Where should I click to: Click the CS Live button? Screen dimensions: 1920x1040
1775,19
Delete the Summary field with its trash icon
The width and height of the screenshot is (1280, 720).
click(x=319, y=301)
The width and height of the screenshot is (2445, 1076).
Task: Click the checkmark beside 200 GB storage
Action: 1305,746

____________

» **Work task**
Output the data in full, precisely as it appears above.

» **Exercise output**
Where should I click to: Click the CS Live button? Screen dimensions: 1920x1040
1775,19
Delete the Summary field with its trash icon
The width and height of the screenshot is (1280, 720).
click(x=319, y=301)
The width and height of the screenshot is (2445, 1076).
Task: Click the checkmark beside 200 GB storage
Action: 1305,746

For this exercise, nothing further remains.